Su estrategia es, en realidad, muy simple. Si el cambio climático es producto del mal uso de los recursos naturales y del aumento en las emisiones de carbono, entre otras causas, lo más sencillo sería crear planes sostenibles y restaurar el medio ambiente.
Fue justamente eso, entonces, lo que hicieron 600 familias de nueve veredas. Se reunían a menudo para discutir con las autoridades y los integrantes del Programa Nacional de Adaptación al Cambio Climático del Ideam, el Ministerio de Ambiente y Conservación Internacional, que les daban una guía.

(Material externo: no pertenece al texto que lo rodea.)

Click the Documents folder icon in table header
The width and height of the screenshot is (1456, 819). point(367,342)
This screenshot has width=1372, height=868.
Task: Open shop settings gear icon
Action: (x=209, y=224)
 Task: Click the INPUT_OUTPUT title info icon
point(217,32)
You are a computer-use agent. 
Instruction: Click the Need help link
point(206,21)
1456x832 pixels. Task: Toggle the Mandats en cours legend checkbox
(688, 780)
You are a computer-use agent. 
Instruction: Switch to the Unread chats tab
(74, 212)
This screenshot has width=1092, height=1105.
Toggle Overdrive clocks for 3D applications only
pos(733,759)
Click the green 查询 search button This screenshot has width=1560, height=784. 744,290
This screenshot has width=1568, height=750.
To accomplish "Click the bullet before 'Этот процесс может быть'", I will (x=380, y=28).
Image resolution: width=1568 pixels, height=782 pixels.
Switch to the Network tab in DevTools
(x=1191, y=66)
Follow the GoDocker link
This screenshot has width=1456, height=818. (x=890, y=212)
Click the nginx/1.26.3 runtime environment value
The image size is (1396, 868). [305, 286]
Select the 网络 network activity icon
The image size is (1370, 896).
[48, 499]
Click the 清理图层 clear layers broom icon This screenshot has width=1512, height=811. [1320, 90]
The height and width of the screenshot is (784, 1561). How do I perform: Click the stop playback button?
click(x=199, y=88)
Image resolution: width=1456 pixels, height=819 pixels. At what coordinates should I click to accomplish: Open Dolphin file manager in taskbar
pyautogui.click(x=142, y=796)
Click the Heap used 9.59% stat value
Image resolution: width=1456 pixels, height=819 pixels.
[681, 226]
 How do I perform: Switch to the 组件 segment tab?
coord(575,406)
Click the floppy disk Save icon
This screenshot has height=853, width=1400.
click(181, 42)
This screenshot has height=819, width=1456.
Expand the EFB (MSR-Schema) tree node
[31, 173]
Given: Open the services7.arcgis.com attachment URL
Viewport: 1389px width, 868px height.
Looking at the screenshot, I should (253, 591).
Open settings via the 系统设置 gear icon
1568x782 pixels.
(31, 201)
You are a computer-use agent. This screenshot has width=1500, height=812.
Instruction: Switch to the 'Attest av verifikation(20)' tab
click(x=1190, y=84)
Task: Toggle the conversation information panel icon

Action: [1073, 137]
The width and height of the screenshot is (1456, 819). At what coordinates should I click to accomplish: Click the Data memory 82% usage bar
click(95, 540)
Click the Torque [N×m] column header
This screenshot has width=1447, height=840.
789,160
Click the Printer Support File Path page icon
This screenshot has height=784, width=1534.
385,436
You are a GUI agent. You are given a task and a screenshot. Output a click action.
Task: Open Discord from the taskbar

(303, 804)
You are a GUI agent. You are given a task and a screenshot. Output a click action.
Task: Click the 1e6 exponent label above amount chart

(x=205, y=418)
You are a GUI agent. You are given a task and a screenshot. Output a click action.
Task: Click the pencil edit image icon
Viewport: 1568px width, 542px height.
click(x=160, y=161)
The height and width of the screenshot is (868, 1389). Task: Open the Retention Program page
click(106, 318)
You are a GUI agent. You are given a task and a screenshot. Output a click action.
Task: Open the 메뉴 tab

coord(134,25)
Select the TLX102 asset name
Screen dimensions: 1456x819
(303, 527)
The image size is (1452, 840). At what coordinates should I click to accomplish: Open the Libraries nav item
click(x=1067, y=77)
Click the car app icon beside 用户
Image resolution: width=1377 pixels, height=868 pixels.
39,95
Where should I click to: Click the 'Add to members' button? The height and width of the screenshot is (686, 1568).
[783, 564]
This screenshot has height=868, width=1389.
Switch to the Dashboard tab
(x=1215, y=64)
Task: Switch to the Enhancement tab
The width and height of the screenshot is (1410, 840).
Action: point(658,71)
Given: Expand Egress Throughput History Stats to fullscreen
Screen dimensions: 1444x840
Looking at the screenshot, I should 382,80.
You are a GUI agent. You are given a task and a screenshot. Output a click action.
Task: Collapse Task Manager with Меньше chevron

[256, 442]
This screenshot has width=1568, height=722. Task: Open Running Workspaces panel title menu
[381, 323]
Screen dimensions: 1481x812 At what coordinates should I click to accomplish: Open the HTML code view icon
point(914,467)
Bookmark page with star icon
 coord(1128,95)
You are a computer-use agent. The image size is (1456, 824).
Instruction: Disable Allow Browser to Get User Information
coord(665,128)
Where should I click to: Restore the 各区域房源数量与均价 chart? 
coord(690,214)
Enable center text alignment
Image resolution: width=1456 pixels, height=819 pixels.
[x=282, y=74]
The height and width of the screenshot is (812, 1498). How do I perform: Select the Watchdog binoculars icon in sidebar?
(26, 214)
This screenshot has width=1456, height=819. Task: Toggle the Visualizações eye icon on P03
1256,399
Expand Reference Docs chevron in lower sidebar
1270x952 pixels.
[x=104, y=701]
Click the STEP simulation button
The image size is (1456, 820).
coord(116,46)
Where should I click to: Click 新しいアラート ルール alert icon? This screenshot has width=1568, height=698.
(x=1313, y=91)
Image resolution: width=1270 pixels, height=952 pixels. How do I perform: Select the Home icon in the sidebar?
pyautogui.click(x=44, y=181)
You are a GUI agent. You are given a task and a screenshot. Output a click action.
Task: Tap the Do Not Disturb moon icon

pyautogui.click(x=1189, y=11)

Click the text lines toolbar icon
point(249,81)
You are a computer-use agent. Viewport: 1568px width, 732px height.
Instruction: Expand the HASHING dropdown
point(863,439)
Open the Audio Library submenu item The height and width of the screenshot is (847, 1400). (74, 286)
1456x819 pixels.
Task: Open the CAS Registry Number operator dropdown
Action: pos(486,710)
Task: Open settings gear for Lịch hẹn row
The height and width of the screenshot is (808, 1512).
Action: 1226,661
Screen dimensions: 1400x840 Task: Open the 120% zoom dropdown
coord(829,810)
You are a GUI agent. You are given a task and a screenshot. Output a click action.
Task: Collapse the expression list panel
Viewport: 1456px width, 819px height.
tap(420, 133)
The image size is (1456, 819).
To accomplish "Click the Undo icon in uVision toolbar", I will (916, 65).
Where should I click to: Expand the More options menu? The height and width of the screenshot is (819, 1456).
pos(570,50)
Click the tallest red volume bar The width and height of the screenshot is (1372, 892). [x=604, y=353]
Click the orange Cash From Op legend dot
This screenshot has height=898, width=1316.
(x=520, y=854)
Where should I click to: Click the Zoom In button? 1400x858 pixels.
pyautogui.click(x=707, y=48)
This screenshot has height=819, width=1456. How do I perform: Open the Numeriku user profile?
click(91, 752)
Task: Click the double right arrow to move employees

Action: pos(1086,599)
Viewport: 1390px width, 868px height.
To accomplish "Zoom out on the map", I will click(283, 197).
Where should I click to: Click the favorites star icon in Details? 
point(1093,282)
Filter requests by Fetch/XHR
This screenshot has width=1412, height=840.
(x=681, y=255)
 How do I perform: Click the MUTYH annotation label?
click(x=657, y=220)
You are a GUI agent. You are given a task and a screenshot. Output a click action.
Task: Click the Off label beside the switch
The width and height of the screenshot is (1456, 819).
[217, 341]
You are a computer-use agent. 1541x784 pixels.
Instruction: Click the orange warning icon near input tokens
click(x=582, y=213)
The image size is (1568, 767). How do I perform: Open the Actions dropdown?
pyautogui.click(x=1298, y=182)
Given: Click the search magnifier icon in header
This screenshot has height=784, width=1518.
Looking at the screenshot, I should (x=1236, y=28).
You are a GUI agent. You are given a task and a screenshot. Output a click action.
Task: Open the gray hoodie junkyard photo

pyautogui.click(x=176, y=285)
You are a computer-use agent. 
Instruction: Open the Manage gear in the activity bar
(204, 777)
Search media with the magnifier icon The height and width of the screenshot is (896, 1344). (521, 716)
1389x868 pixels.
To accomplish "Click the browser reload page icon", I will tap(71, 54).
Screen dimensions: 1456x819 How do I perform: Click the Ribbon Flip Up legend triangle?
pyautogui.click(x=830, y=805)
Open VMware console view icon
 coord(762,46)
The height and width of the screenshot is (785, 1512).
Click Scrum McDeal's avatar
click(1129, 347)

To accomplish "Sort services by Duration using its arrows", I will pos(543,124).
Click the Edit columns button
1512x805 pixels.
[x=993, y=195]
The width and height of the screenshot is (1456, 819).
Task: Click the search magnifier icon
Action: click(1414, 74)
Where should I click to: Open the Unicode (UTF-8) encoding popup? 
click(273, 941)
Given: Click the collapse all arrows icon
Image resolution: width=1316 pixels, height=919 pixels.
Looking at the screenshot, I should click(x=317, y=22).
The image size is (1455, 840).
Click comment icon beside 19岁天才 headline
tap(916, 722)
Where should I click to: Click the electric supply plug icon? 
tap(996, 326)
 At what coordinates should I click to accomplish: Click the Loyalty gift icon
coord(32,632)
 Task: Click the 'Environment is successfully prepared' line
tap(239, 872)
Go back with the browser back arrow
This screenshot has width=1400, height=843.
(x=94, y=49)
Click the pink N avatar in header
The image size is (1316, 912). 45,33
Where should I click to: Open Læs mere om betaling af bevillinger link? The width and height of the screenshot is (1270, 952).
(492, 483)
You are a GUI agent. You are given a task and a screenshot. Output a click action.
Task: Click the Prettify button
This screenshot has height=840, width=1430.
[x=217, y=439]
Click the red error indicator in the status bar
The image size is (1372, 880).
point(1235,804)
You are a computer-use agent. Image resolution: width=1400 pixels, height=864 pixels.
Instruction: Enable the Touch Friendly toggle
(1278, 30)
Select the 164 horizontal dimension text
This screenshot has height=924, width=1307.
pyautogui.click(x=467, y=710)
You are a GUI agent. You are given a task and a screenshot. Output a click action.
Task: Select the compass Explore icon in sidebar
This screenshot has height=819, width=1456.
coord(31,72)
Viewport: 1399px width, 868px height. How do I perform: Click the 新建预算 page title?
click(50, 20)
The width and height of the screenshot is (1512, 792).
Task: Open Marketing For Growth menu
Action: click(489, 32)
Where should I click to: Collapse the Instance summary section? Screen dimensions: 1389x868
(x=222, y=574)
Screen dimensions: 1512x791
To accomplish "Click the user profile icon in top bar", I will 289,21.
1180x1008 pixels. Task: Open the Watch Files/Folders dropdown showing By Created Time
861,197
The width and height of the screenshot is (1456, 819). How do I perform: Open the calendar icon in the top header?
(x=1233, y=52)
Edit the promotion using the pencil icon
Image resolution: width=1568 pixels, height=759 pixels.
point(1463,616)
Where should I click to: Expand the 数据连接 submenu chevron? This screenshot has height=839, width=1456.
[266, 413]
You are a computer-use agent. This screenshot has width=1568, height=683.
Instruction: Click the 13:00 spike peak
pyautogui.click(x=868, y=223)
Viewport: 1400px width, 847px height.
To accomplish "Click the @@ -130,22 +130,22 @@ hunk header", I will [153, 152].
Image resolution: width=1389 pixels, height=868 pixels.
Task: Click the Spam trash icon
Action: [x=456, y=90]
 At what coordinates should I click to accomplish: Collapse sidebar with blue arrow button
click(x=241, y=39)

Los mitines, sin embargo, fueron antecedidos por un proceso educativo que congregó a profesores, estudiantes y padres de familia. Había que sensibilizar a los pobladores sobre la importancia de los bosques andinos. Dicho de otro modo, sobre cómo se verían todos afectados si los bosques andinos dejaran de ser lo que son: árboles que recogen agua (el agua con que se bañan, el agua con que lavan los platos después de la comida) y la riegan en los ríos y cuencas, alimentando su caudal.
Vistas las posibles consecuencias, la comunidad abrió espacios dedicados a los Planes de Vida Adaptativos. Lo que había que registrar, en primer lugar, era el ciclo del agua, regulada por su actividad conjunta con el bosque, y el del carbono, que el bosque atrapa. Se preguntaron cuánto carbono almacenaba el bosque, qué cambios tendría el ciclo del agua si, por el cambio climático, subiera la temperatura.
Tenían que prevenir inundaciones, desbordamientos, derrumbes. Pudieron erigir un muro, fundar una represa. No quisieron, sin embargo.
La iniciativa está en contra de la adaptación “negra”: jarillones, represas, puentes —dice Klaus Schutze, coordinador de alta montaña—. Eso no soluciona nada. El tema es qué papel cumple el ecosistema. No es proteger un pajarito, sino las funciones y las relaciones del ambiente. Tenemos que aprender a vivir del mismo modo en que los bosques se adaptan. Hay que saber que el agua, con o sin jarillón, va a subir.
Los habitantes —sin erigir un muro, sin fundar una represa— organizaron viveros y restauraron las fuentes de agua. Pero no podían vivir sólo de eso. De modo que también crearon, en cerca de 200 predios, sistemas de ganadería y siembra de papa, incluidos en un proyecto de agroecología para tomar recursos de las áreas forestales sin acabarlas.
El proyecto está en su última etapa y para la segunda fase, cuenta Schutze, los planes son distintos: extender sus propuestas a todos los páramos que rodean a Bogotá y que la surten de agua.
Lo importante es que la gente vuelva a reconocer su territorio —afirma Schutze—. La alta montaña, para ellos, es sagrada.